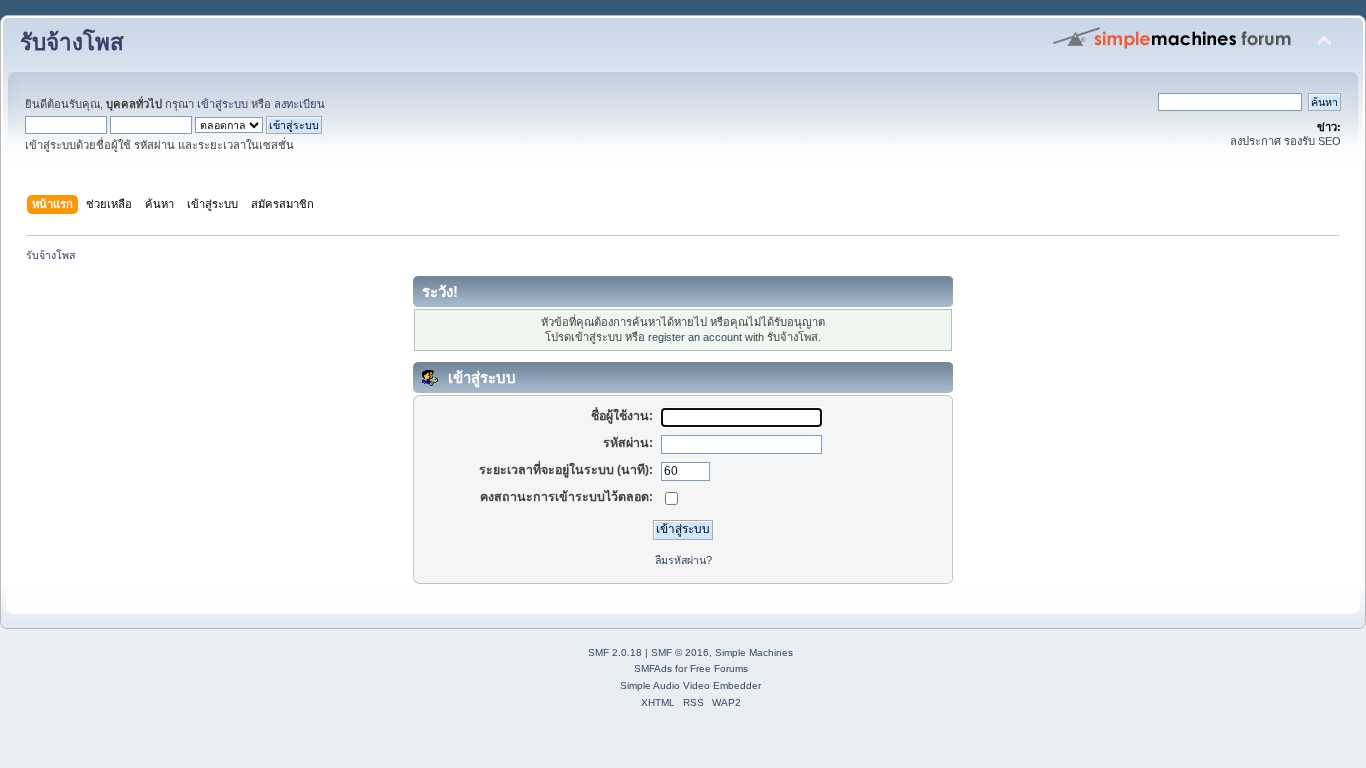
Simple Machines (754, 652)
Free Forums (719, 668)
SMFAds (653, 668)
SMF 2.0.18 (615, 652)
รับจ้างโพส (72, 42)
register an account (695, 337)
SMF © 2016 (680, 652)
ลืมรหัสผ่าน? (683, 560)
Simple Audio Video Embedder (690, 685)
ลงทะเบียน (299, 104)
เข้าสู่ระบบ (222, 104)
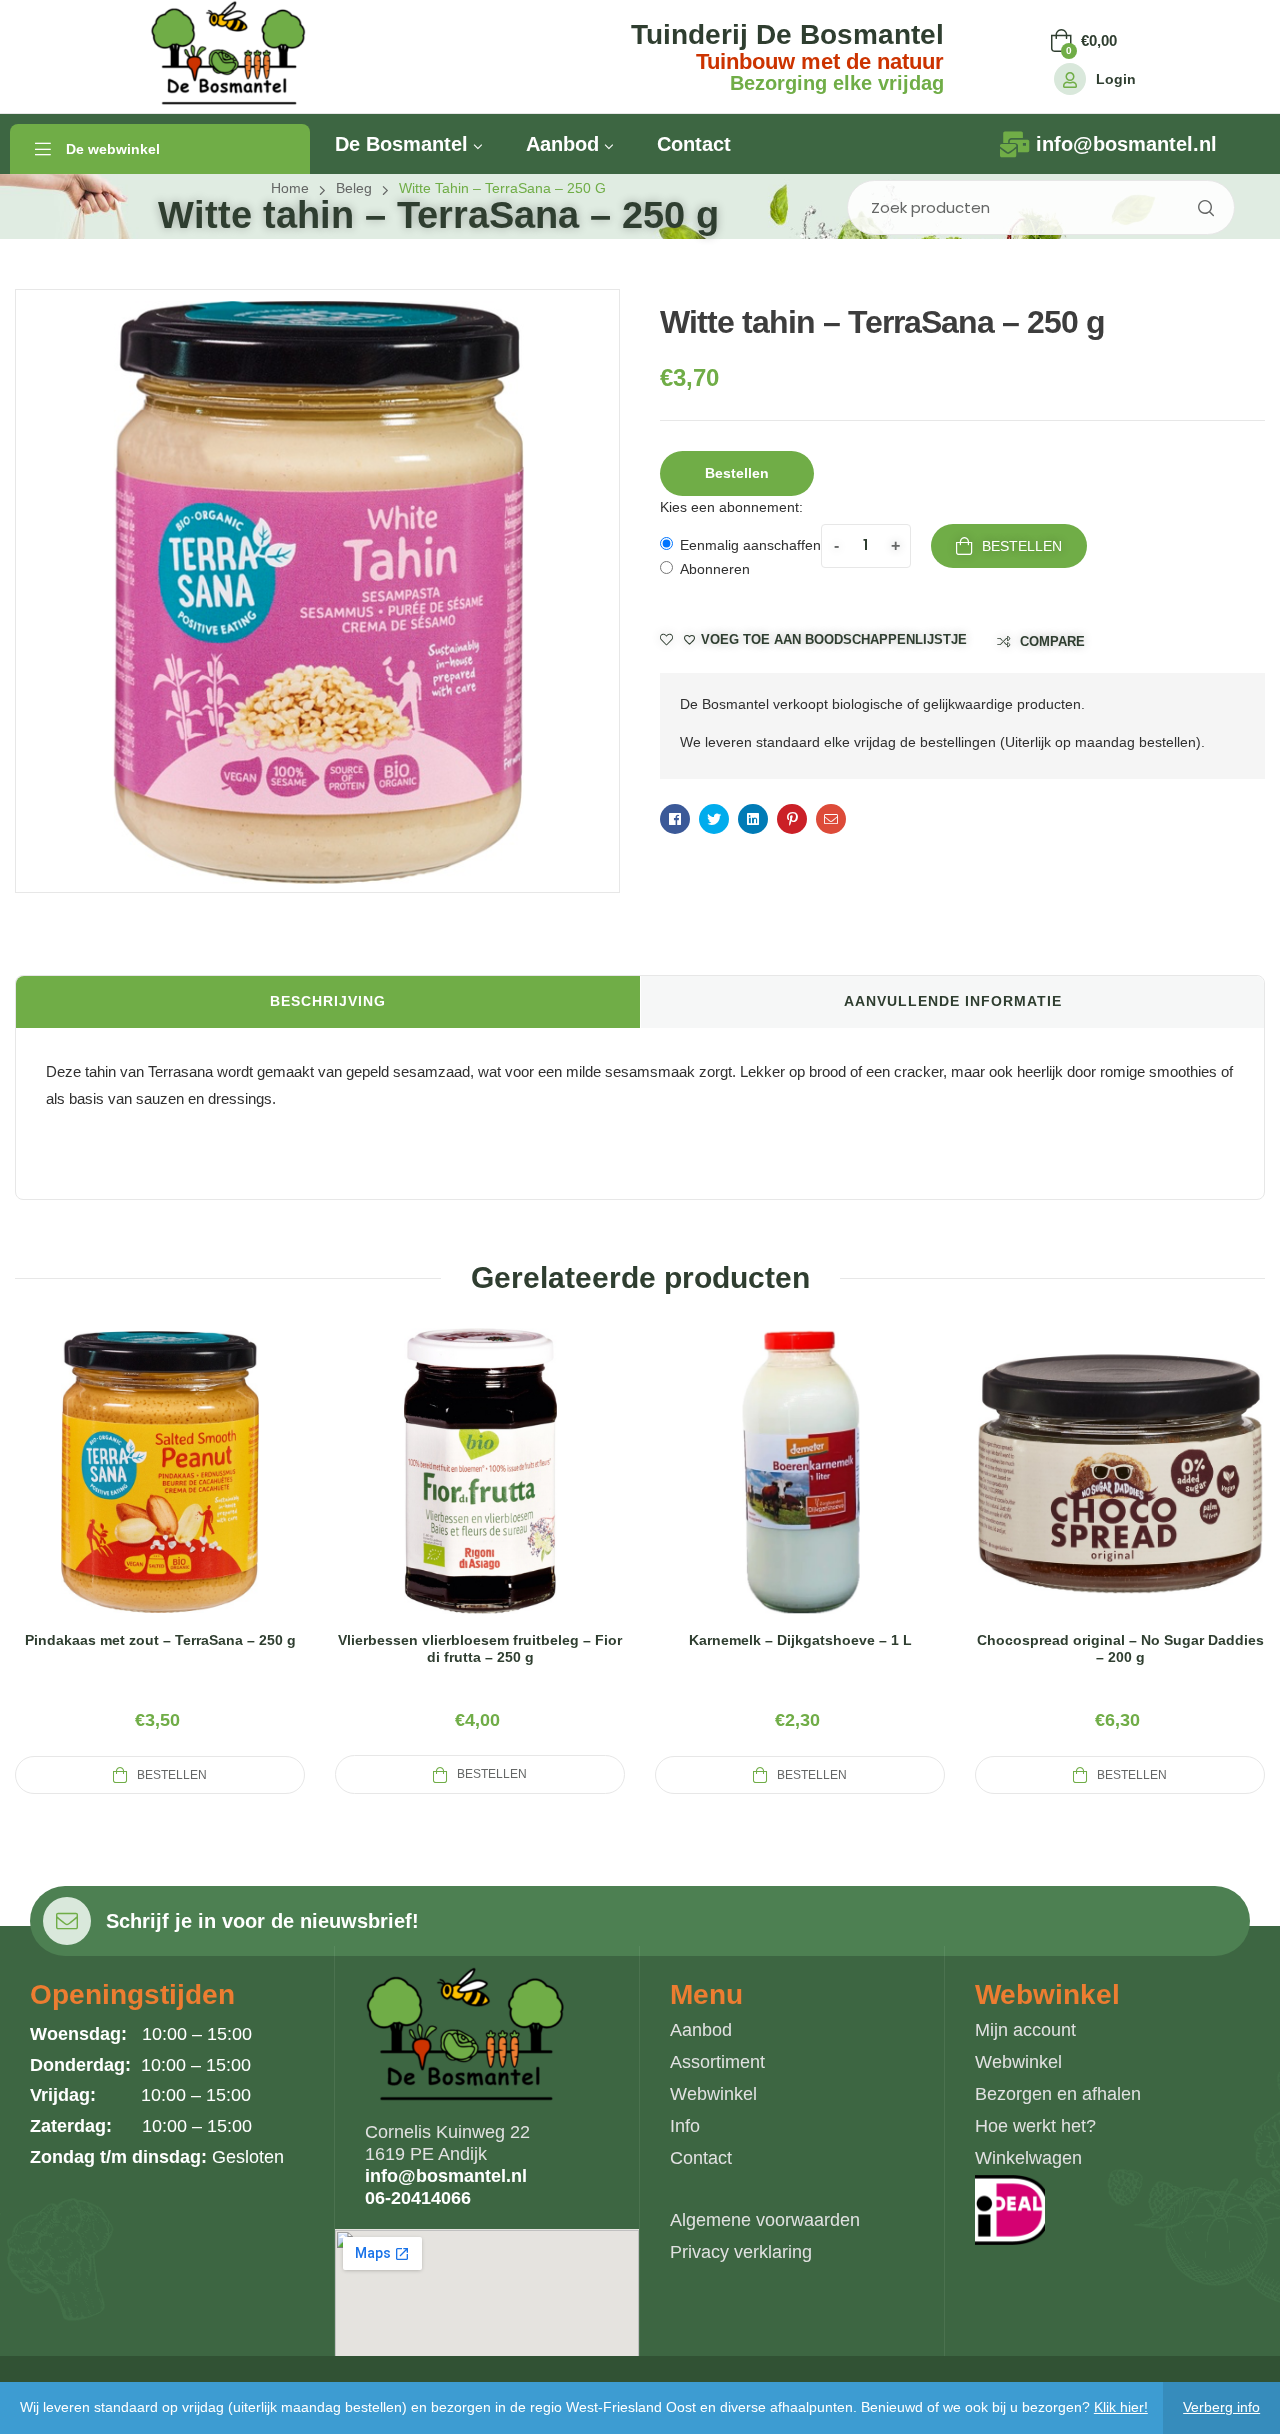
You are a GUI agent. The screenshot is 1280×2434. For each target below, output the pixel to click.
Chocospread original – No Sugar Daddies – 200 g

* **Your objective**
The expected result is the complete listing above, printed exactly, with no pictures.

* **Your response**
Simple Machines (754, 652)
Free Forums (719, 668)
SMFAds (653, 668)
SMF 2.0.18 (615, 652)
รับจ้างโพส (72, 42)
register an account (695, 337)
SMF © 2016 (680, 652)
ลืมรหัสผ่าน? (683, 560)
Simple Audio Video Embedder (690, 685)
ลงทะเบียน (299, 104)
เข้าสู่ระบบ (222, 104)
You are a GUI agent. The screenshot is 1280×2434. For each target below, output the pixel to click.
Chocospread original – No Sugar Daddies – 200 g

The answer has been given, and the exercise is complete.